S'il est de pierre ce cœur, c'est qu'il a terriblement souffert. Et il continue de vivre sans plus chérir, de peur d'être d'avantage blessé. Mais se priver de bien pour ne plus avoir de mal, c'est remplir sa vie de vide, se créer soi-même sa propre douleur, s'empêchant ainside penser à la source première de ses souffrances. Une douleur artificielle, une douleur constante qui permet d'effacer tout… Peut-être que c'est ça mourir, oublier de sourire toute une vie pour fuir une douleur qui aurait pu être, certes plus forte, mais bien plus facile à guérir.
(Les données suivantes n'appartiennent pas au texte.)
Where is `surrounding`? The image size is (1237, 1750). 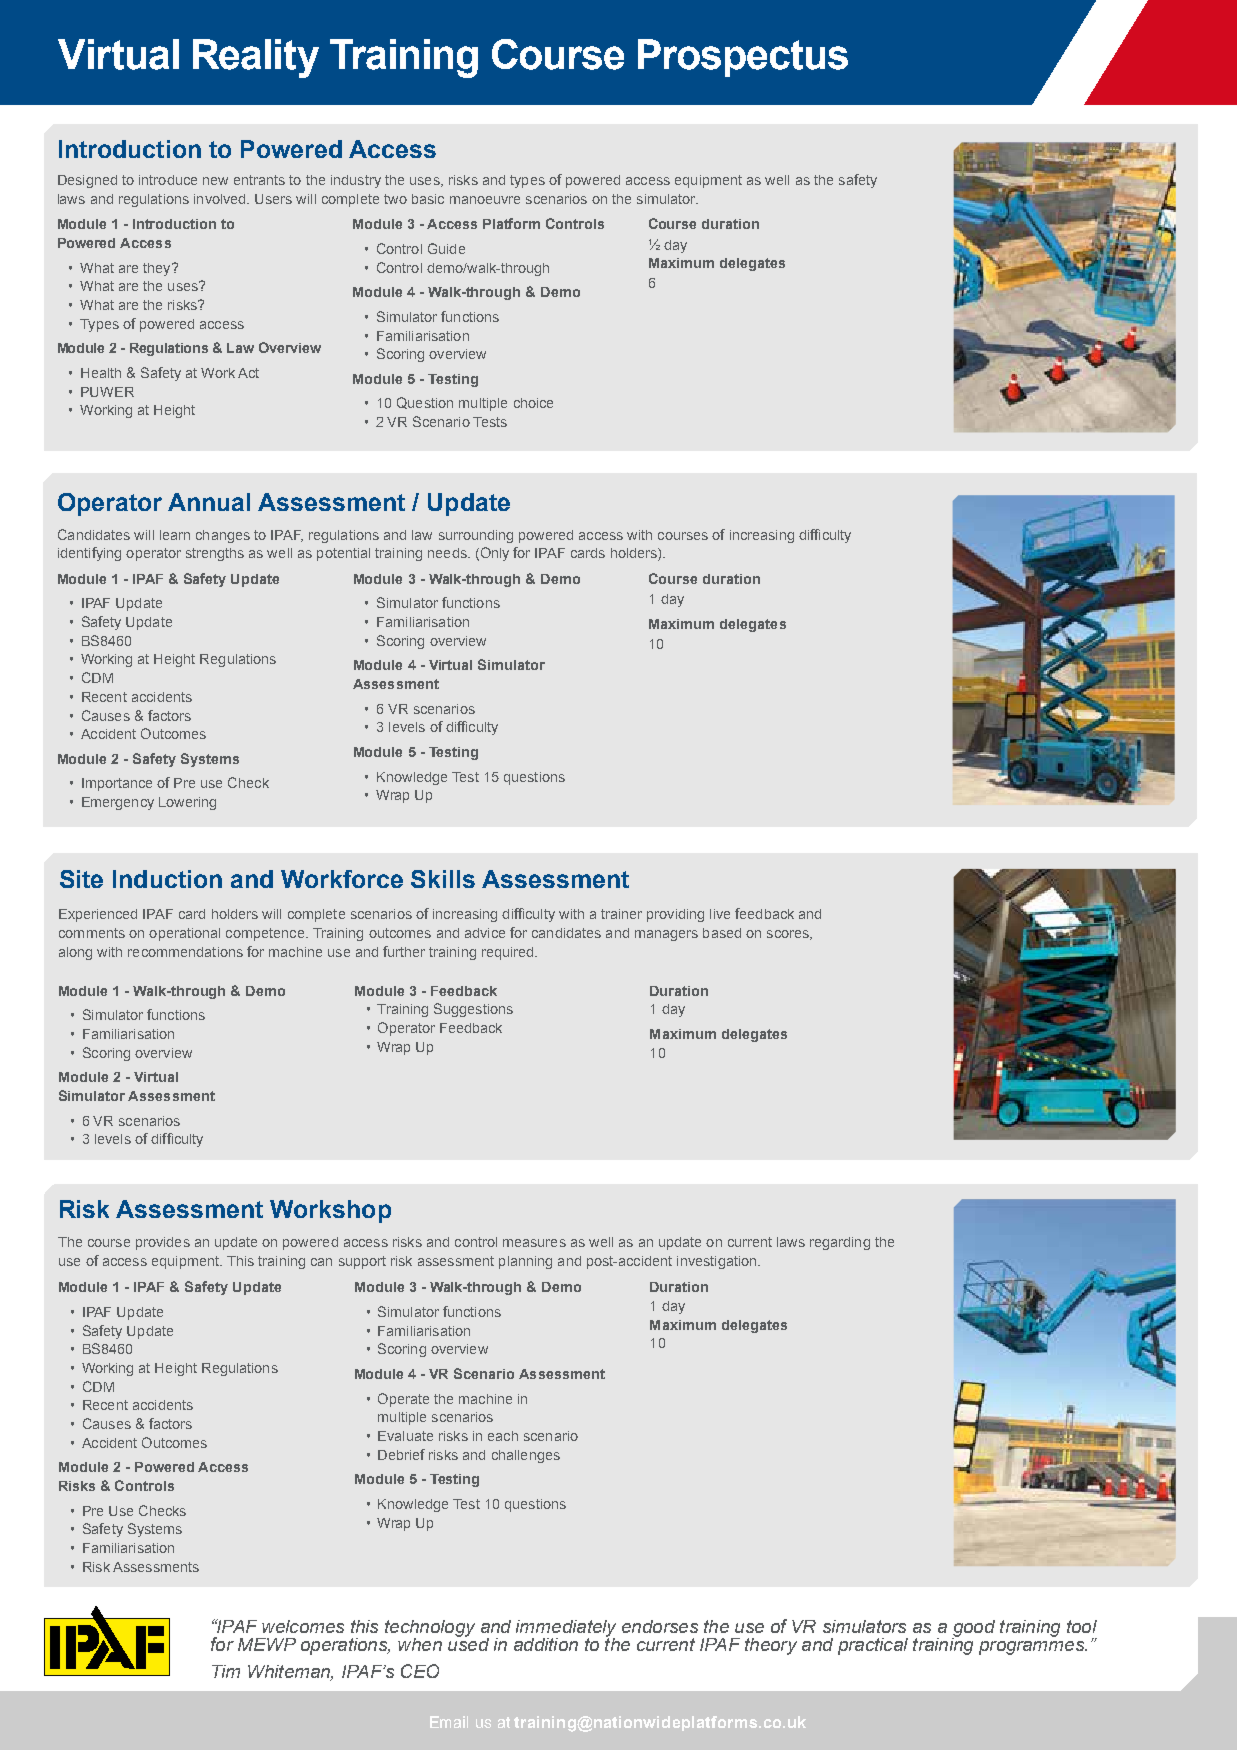 surrounding is located at coordinates (476, 536).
Un cœur tendre transformé en roc… Et si, plutôt que de le faire pleurer à nouveau, ce cœur reçoit un autre type de traitement ? Celui qui réchauffe, qui rend la roche liquide, une catastrophe qui chamboule tout, celle qu'on ne veut plus jamais laisser partir, terrible, car elle comble le vide… et fait disparaitre cette envie de mourir. Une catastrophe qui mène à une douleur plus vive que celle qui moisi au fond du cœur… La souffrance de vivre.

- Sanji ?

- Humm ?

- Qu'est-ce que tu fais sur le pont ? C'est mon tour de garde cette nuit…
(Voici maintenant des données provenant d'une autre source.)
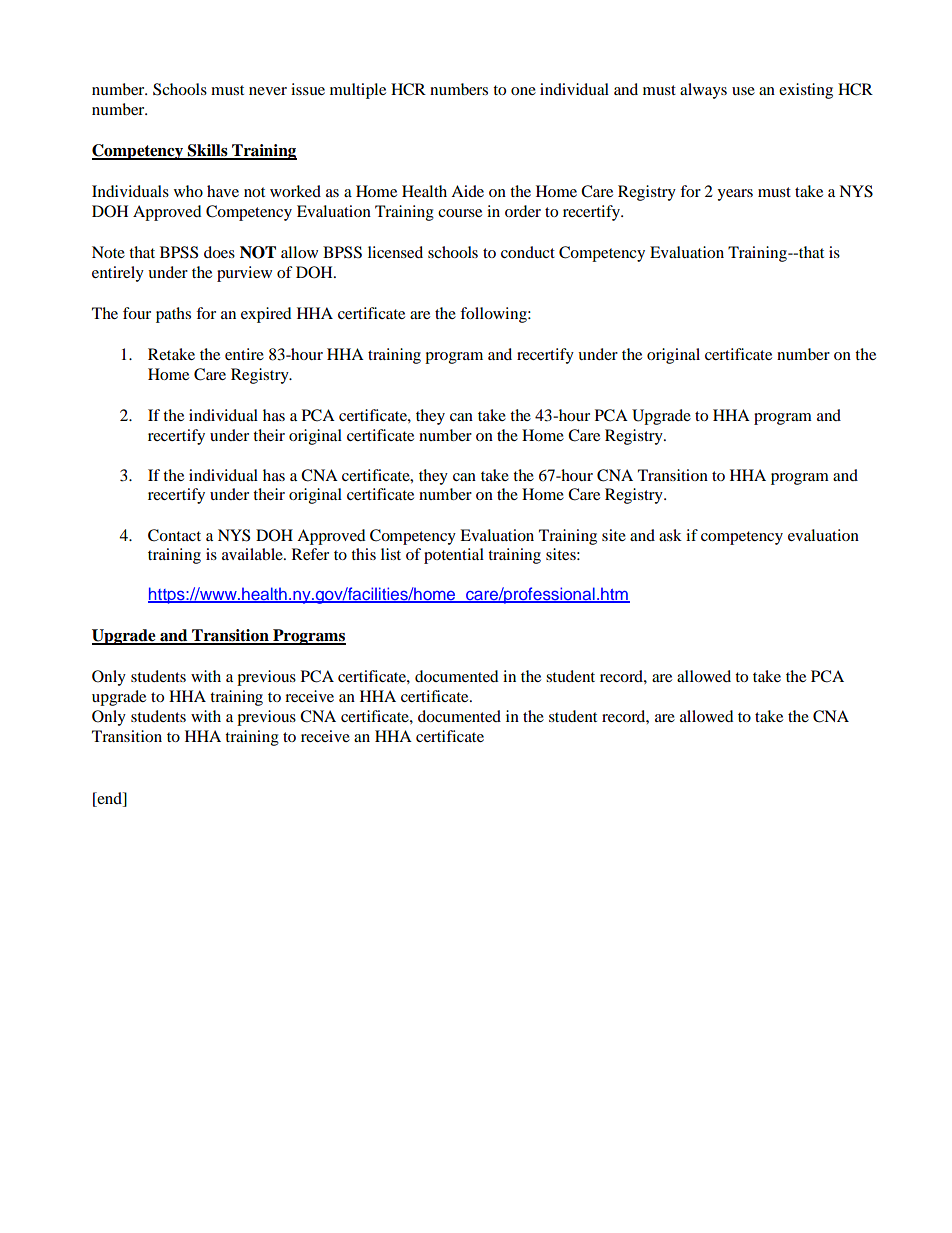 The image size is (952, 1233). Describe the element at coordinates (391, 554) in the screenshot. I see `list` at that location.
- Je sais, Chopper… J'avais seulement envie… de prendre l'air.

Le médecin haussa les épaules et s'accouda à la rambarde près de Sanji. Il ne touchait plus terre quand il s'appuyait ainsi, mais il en avait l'habitude. Son regard passait de Sanji, à l'infini de la mer, puis revenait à Sanji de nouveau.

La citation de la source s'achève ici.